Jeśli okulary przeciwsłoneczne to tylko te z filtrem. Na okularach, które całkowicie blokują promieniowanie UVA i UVB znajduje się oznakowanie UV 400! Oczywiście można tak oznaczyć każde okulary nawet te przyciemniane, które nie zapewniają żadnej ochrony, a mogą zaszkodzić, warto więc sprawdzić producenta, normy, certyfikaty, sprzedawcę itp. Zwykle informacja o filtrze będzie nie w formie naklejki, którą można przykleić też do słoika z dżemem truskawkowym, ale w postaci trwałego oznaczenia na wewnętrznej stronie oprawek.
Dlatego okulary „przeciwsłoneczne” mogą zaszkodzić? Jeśli szkła są jedynie przyciemnione i nie mają filtrów, wówczas przyciemniony obraz spowoduje, że nasze oko jest pozbawione reakcji obronnych, odruchu mrużenia, zasłaniania gałki ocznej powieką i rzęsami oraz odruchu zwężania źrenic. Wskutek braku ochrony i oszukania przez przyciemniane okulary do oka przez rozszerzone źrenice dostanie się więcej promieni ultrafioletowych, szkodliwych dla siatkówki i soczewki oka niż gdybyśmy nie nosili żadnych okularów. Więc albo prawdziwe okulary przeciwsłoneczne z filtrem, albo żadne!
A co ze skórą? Naturalny filtr przeciwsłoneczny z tlenku cynku zapewnia doskonałą ochronę. Ważne by był to nie nanonizowany (nanotechnologia) tlenek cynku. Cynk ma zostać na skórze, a nie w postaci nanocząsteczek wnikać do środka organizmu nie znając barier. Taki filtr pozostaje na skórze i chroni ją przed działaniem promieniowania. Ja używam kremu z naturalnym tlenkiem cynku, aloesem i witaminą E.
Czy krem to jedyna opcja? Tak naprawdę nie, można by tu wymienić m.in. cień, kapelusze, lniane ubrania, i co ważne jedzenie, każdy z nas może zbudować sobie naturalny filtr UV.
Jednorazowa inwestycja w kapelusz szybko się zwróci. Jeśli kapelusz będzie miał dość duże „rondo”, ochroni poza czubkiem naszej głowy również dekolt i ramiona.
Inny dobry sposób na ochronę skóry to jasne przewiewne ubrania z lnu. Są również dostępne na rynku ubrania z filtrami UV. Len jest naturalnym materiałem cenionym przez branżę włókienniczą. Co ciekawe i istotne len ogranicza dostęp szkodliwego promieniowania UV do skóry.
Warto korzystać z naturalnego cienia drzew i tym samym rozsądnie ograniczać ekspozycję na słońce.
Najważniejsza ochrona pochodzi ze środka. Jest uniwersalna i nie zapomnimy jej zabrać ze sobą. Poprzez odżywianie możemy wzmocnić ochronę przed promieniowaniem UV. Sekret tkwi w przeciwutleniaczach (antyoksydantach).
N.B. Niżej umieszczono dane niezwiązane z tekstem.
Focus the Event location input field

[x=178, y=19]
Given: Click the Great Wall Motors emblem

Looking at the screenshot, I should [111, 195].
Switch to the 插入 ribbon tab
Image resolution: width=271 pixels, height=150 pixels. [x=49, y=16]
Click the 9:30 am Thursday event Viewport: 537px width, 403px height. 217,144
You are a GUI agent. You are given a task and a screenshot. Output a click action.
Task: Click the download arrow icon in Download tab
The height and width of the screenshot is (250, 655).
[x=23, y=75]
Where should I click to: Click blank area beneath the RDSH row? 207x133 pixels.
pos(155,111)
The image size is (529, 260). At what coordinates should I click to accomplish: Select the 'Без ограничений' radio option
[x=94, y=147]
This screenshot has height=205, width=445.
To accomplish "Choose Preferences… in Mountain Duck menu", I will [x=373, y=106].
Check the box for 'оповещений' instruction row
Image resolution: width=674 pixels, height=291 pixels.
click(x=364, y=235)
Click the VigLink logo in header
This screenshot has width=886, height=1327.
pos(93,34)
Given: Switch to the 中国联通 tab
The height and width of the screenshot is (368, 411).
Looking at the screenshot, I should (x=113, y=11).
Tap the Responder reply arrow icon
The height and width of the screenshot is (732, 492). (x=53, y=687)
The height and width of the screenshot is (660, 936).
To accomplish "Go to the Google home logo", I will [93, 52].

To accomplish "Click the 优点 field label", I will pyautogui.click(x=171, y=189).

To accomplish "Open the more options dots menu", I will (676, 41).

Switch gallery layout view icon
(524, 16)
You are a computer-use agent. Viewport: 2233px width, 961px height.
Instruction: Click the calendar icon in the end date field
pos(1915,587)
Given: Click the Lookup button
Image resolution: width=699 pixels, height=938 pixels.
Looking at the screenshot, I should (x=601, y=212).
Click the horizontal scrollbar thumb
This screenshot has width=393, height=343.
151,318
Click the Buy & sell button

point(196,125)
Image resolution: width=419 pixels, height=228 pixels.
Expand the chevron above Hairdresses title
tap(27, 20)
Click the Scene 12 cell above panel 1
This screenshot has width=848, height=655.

Do przeciwutleniaczy zaliczmy m.in. witaminę C, A i E, bioflawonoidy, karotenoidy (np. beta-karoten, zeaksantyna, luteina), niektóre składniki mineralne, na przykład mangan, selen i cynk. Naturalne przeciwutleniacze wytwarza też nasz organizm w postaci aminokwasów i enzymów antyoksydacyjnych, np. koenzym Q.
Najbardziej znany „wspomagacz” to karotenoidy, część z nich redukuje negatywny wpływ promieni UV, np. beta-karoten, jest magazynowany w skórze, neutralizuje wolne rodniki, wywołuje przebarwienie skóry i chroni ją przed szkodliwym działaniem promieni słonecznych. Skąd karotenoidy w diecie?
Zawarte są w ciemnozielonych warzywach liściastych takich jak pietruszka naciowa, jarmuż, szpinak, brokuł, bogate źródła to również żółto i czerwono zabarwione warzywa i owoce np. marchew, morele, słodkie ziemniaki, papryka, pomidor, dynia czy buraki.
O antyoksydantach więcej następnym razem!